### What is needed
Would you repeat the entries below exactly and omit the pictures?

### Data listing
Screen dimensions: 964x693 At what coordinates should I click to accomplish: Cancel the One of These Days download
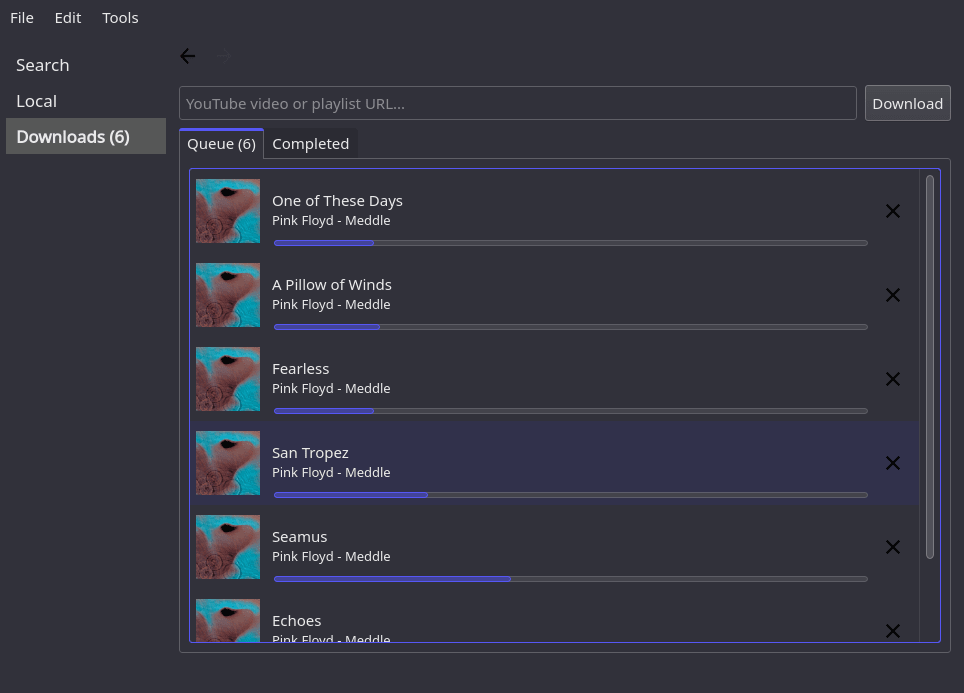892,211
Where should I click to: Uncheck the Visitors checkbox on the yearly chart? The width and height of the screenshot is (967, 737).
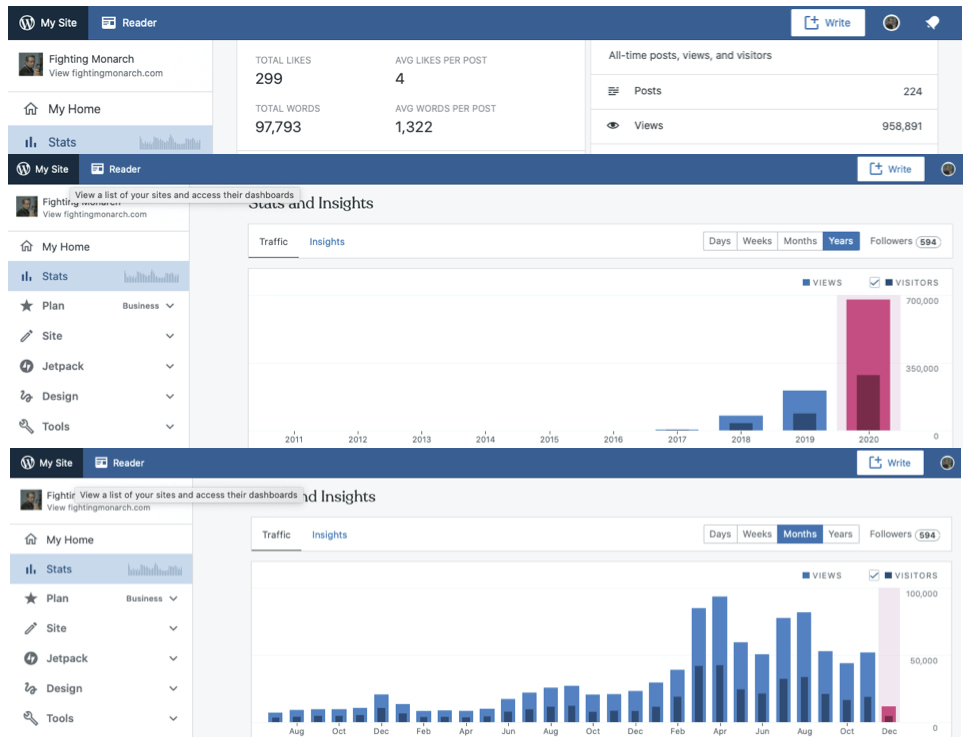875,283
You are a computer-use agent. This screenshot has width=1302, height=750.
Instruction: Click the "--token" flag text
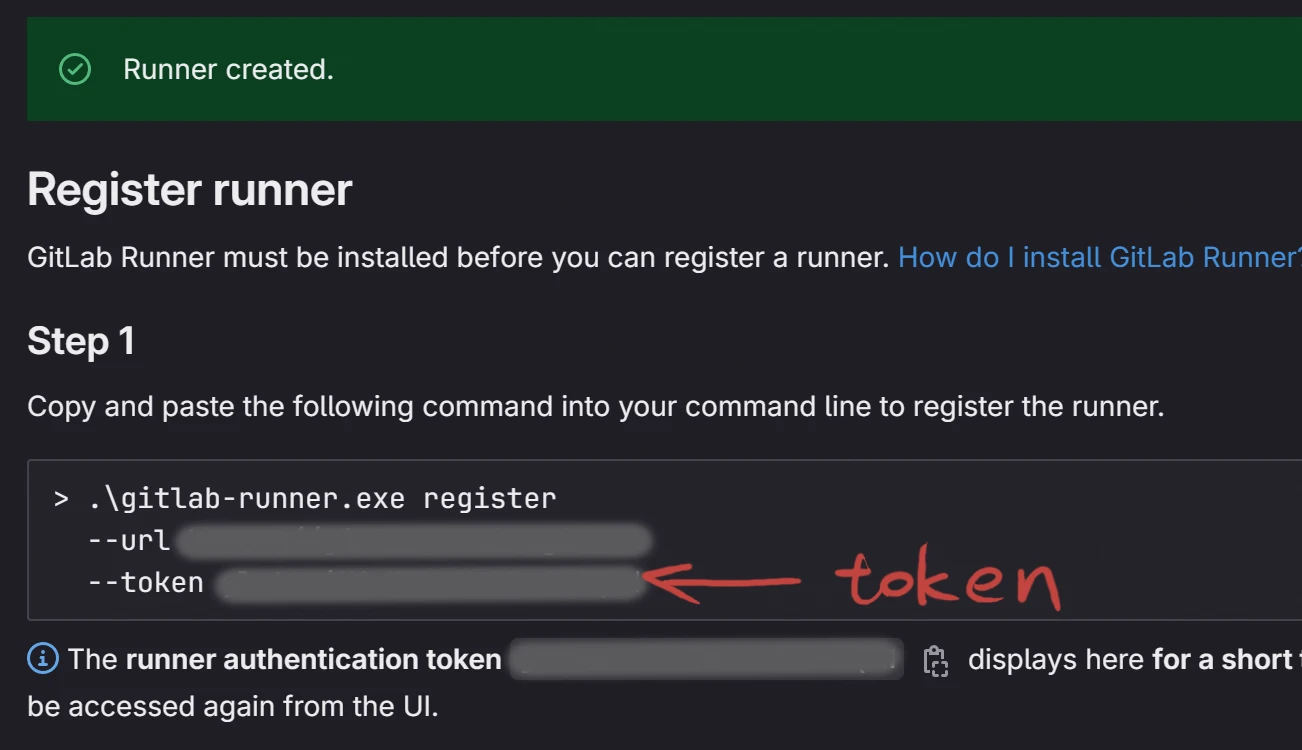click(146, 583)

### Task solution
Screen dimensions: 964x693 At what coordinates should I click to accomplish: Cancel the One of These Days download
892,211
Where should I click to: Uncheck the Visitors checkbox on the yearly chart? The width and height of the screenshot is (967, 737).
875,283
You are a computer-use agent. This screenshot has width=1302, height=750.
Instruction: Click the "--token" flag text
click(146, 583)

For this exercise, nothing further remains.